## start EXTRACTED TEXT
IR/China/Strikes/March2012

China Labour Bulletin, 8 April 2012 at http://www.clb.org.hk/en/node/110033

The number of strikes recorded by China Labour Bulletin in March 2012 reached its highest monthly total since we started monitoring worker protests on a day to day basis 15 months ago. A total of 38 strikes were logged across China, primarily in the manufacturing and transportation sectors. Half of the strikes, 19 in all, were related to pay demands, three concerned factory relocations, three strikes were in protest at merger or restructuring plans, and four were related to the payment of overtime. Reports indicate that police were present at 13 of the protests and detained workers in two of them. Eleven protests led to collective bargaining or negotiations with management and in two of those cases the workers’ demands were fulfilled.

There were 17 strikes in the manufacturing sector, five more than in February. Quite a few of these factory strikes occurred in foreign or Hong Kong or Taiwan-owned manufacturers in the Pearl River Delta, and normally involved at least 1,000 workers blocking factory gates or public roads.

Taxi and bus drivers in at least ten cities went on strike in March, with a spate of strikes between 26 and 27 March primarily due to the government’s 19 March fuel price hike. Surveys estimate that taxi drivers will have to pay an extra 400 yuan every month and bus drivers an extra 1,000 yuan per month as a result of the price rise. The Chinese government has pledged to help transport workers cope with rising oil prices by providing subsidies, promoting collective bargaining in taxi companies and regulating the taxi leasing fees that usually take up nearly one half of drivers’ monthly income.

In the education sector, middle school and kindergarten teachers in three cities demanded pay increases in March by staging one-day or half-day strikes. One junior middle school teacher in Zhongshan, Guangdong, for example, claimed her salary was even lower than that of her school’s security guards.
## end EXTRACTED TEXT
WRITTEN INSTRUCTION: How many strikes in the manufacturing sector does the report on March 2012 strikes in China record?
## start DATA SECTION
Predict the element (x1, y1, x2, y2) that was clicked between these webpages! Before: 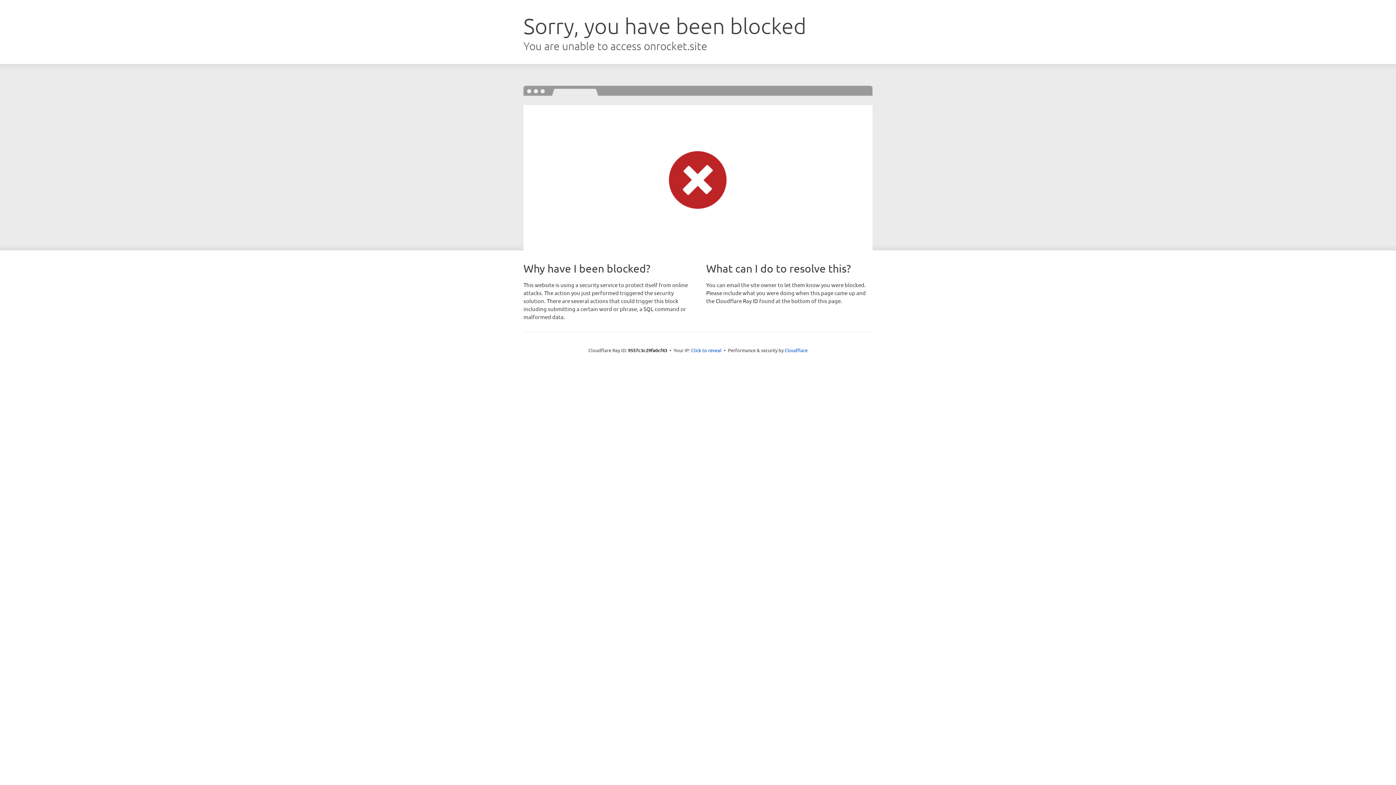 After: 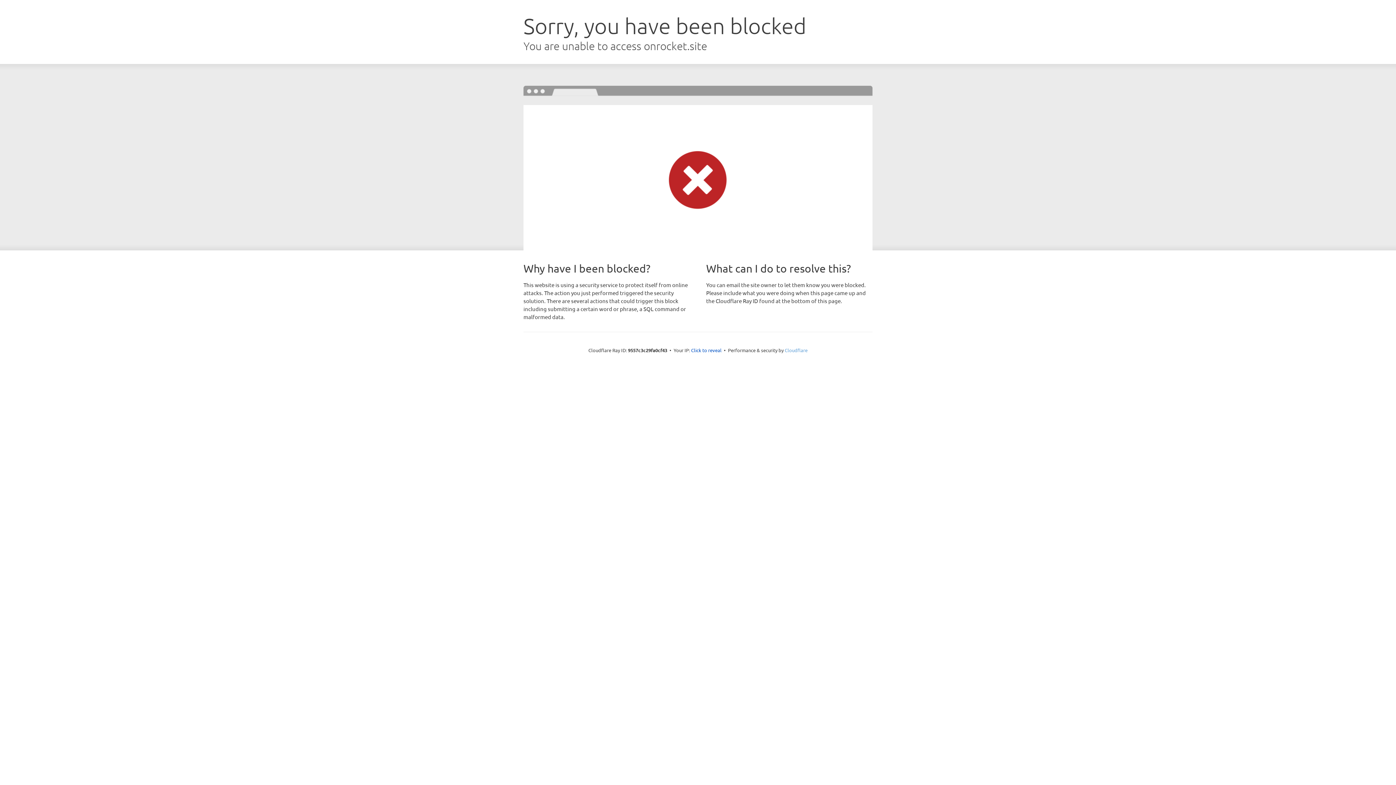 Action: bbox: (784, 347, 807, 353) label: CloudflarePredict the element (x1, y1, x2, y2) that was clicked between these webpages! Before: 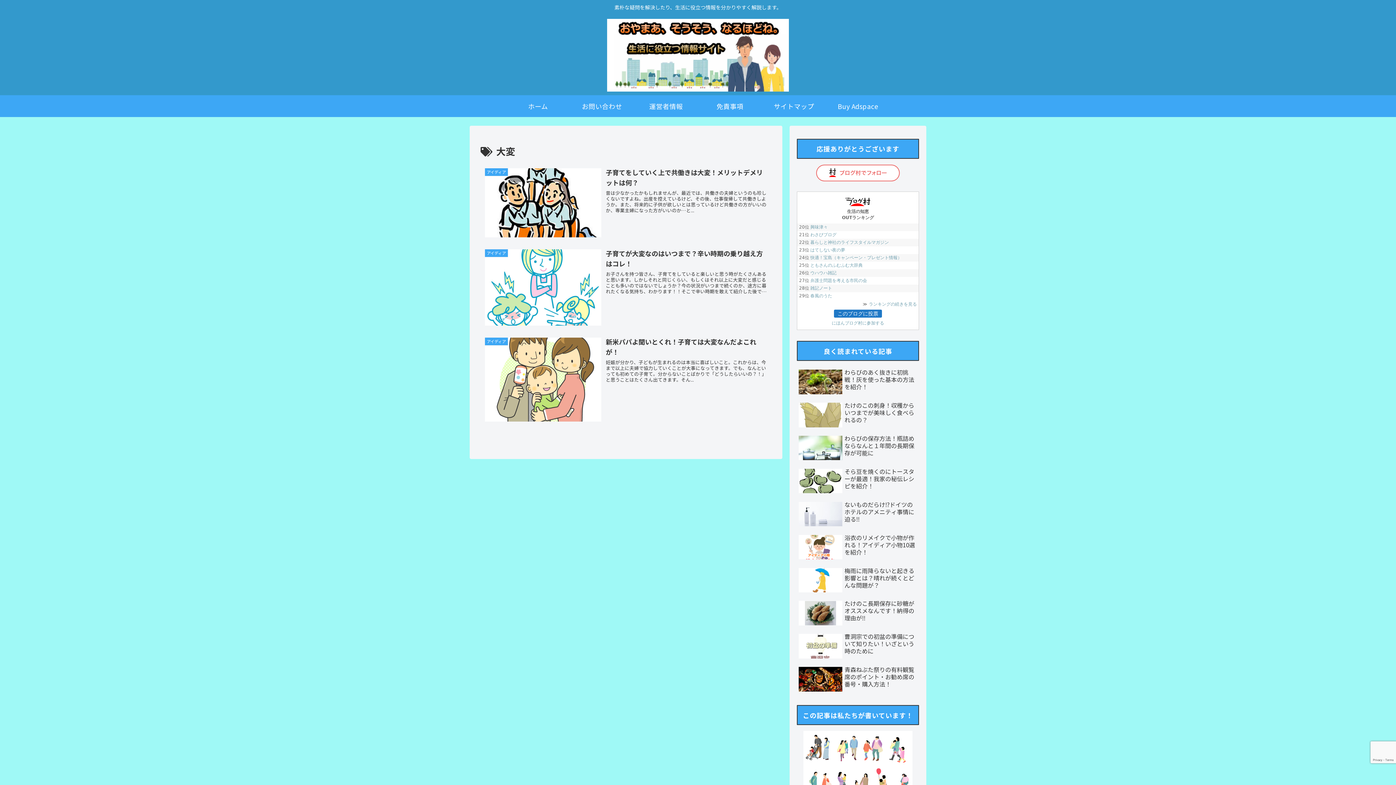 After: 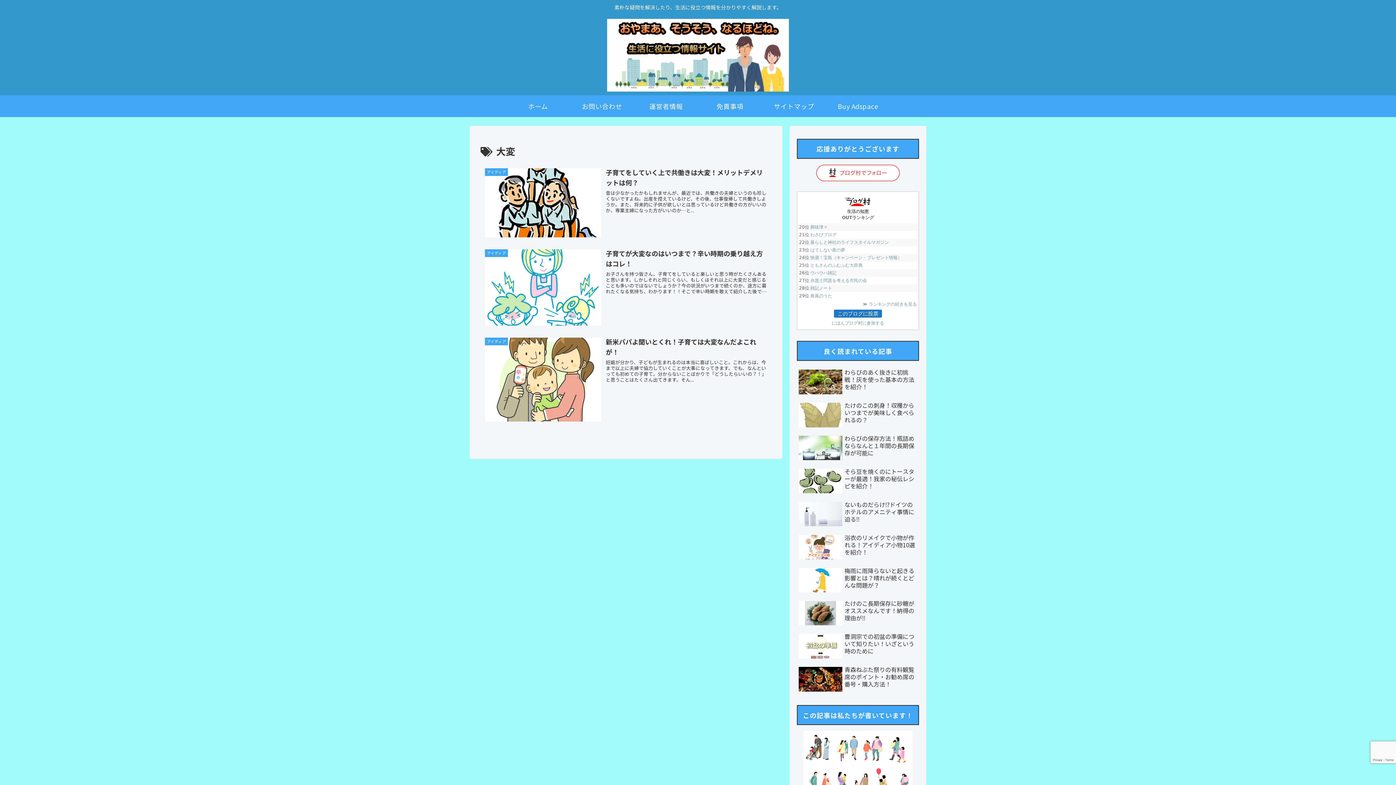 Action: bbox: (816, 167, 900, 176)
## end DATA SECTION
OUTPUT FOR THIS TASK: 17